Re: Help with recovering a RAID5 array

Ole Tange <tange@xxxxxxxxxx> · Fri, 3 May 2013 10:38:52 +0200

On Thu, May 2, 2013 at 2:24 PM, Stefan Borggraefe <stefan@xxxxxxxxxxx> wrote:

> I am using a RAID5 software RAID on Ubuntu 12.04
:
> It consits of 6 Hitachi drives with 4 TB and contains an ext 4 file system.
>
> When I returned to this server this morning, the array was in the following
> state:
>
> md126 : active raid5 sdc1[7](S) sdh1[4] sdd1[3](F) sde1[0] sdg1[6] sdf1[2]
>       19535086080 blocks super 1.2 level 5, 512k chunk, algorithm 2 [6/4]
> [U_U_UU]
>
> sdc is the newly added hard disk, but now also sdd failed. :( It would be
> great if there was a way to have the this RAID5 working again. Perhaps sdc1
> can then be fully added to the array and after this drive sdd also exchanged.

I have had a few raid6 fail in a similar fashion: the 3rd drive
faliing during rebuild (Also 4 TB Hitachi by the way).

I tested if the drives were fine:

  parallel dd if={} of=/dev/null bs=1000k ::: /dev/sd?

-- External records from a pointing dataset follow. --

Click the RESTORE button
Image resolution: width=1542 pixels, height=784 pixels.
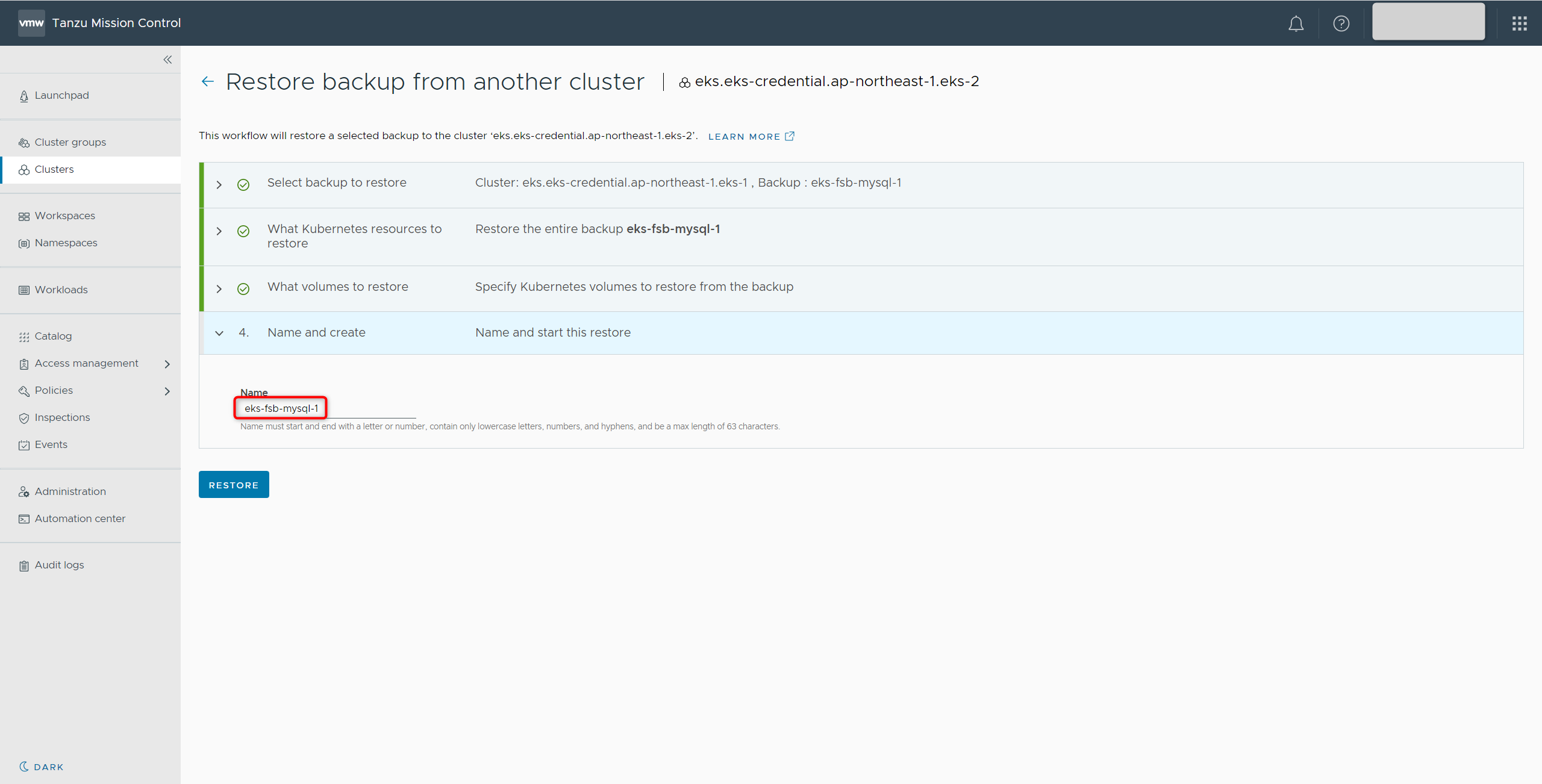coord(234,485)
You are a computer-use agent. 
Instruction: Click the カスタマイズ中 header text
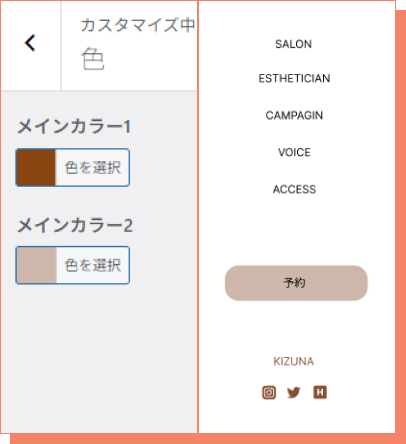pos(138,25)
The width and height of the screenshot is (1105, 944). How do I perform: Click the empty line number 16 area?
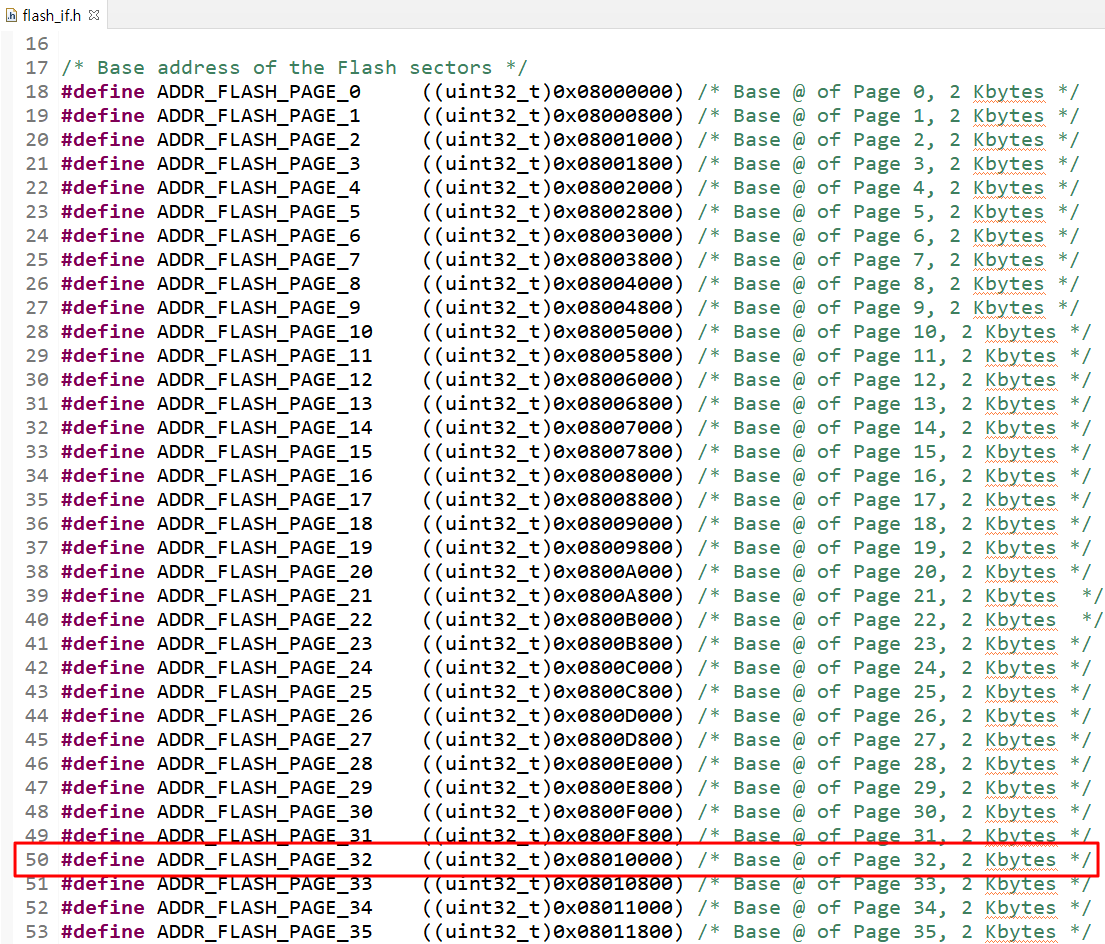point(36,43)
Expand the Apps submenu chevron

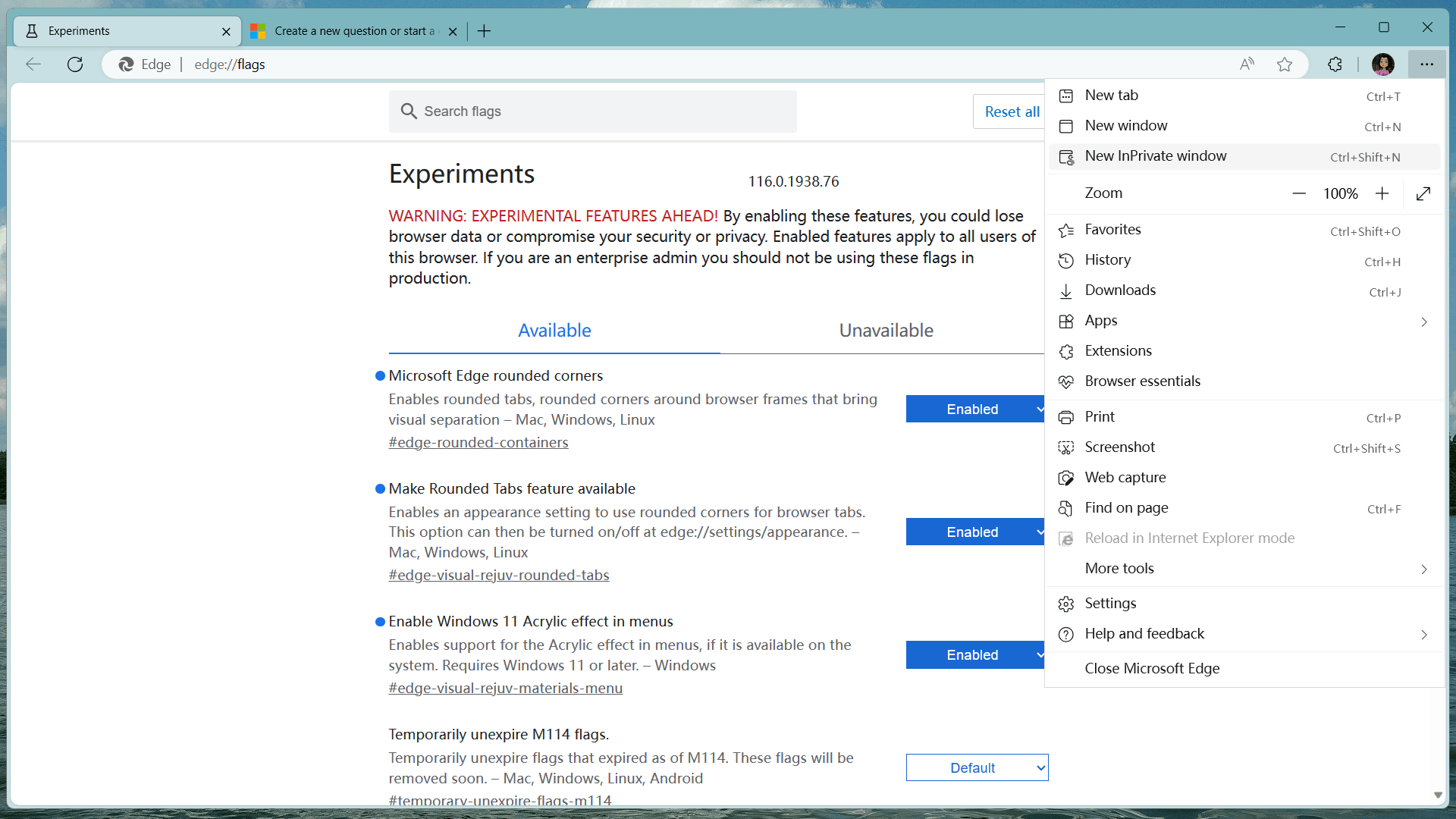[x=1423, y=322]
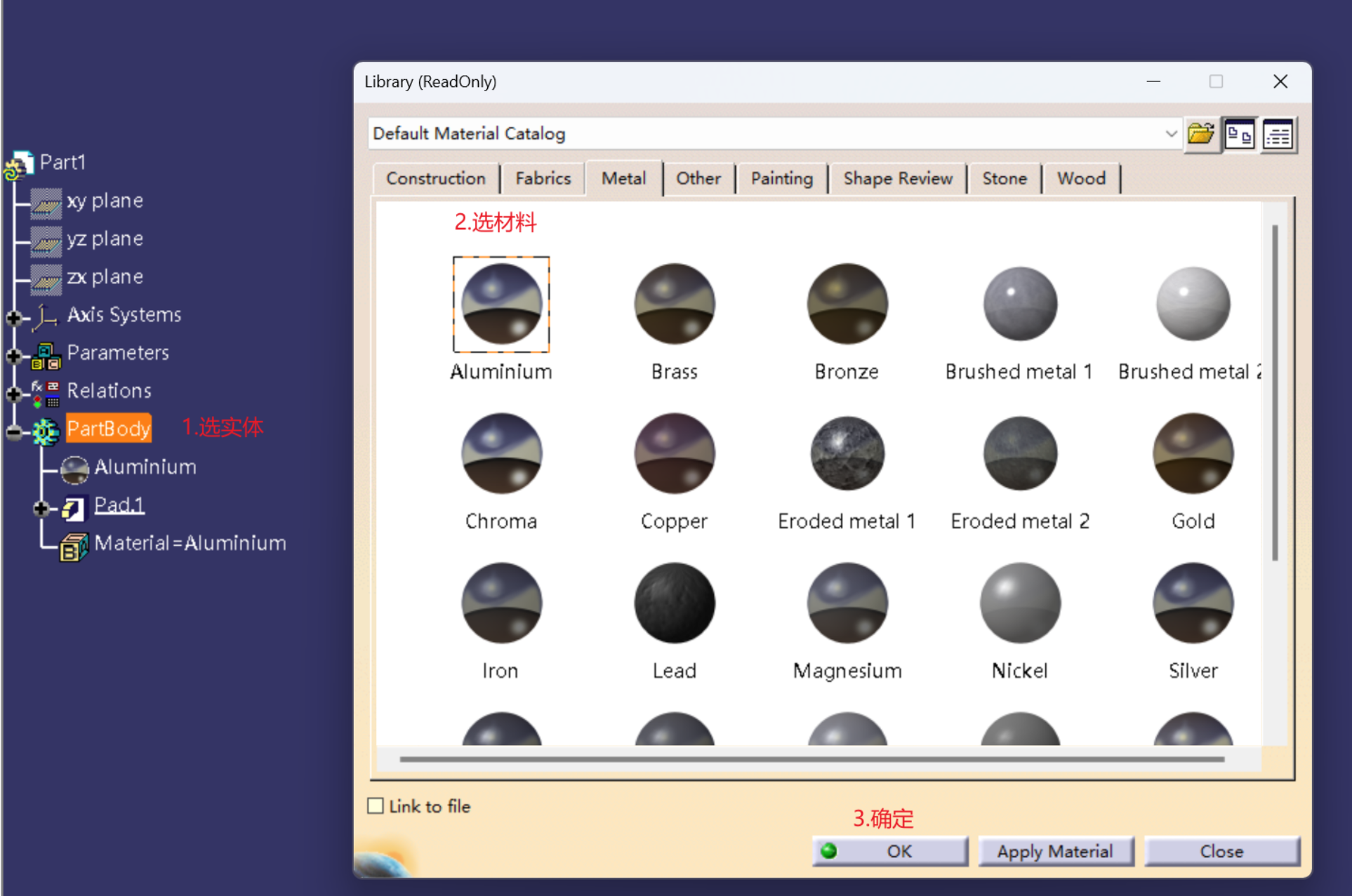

And they were all fine. If the failing drive had actually failed (i.e.
bad sector), then I would use GNU ddrescue to copy the failing drive
to a new drive. ddrescue can read forwards on a drive, but can also
read backwards. Even though backwards reading is slower, you can use
that to approach the failing sector from "the other side". This way
you can often get down to very few actually failing sectors.

With only a few failing sectors (if any) I figured that very little
would be lost by forcing the failing drive online. Remove the spare
drive, and force the remaining online:

  mdadm -A --scan --force

This should not cause any rebuild to happen as you have removed the spare.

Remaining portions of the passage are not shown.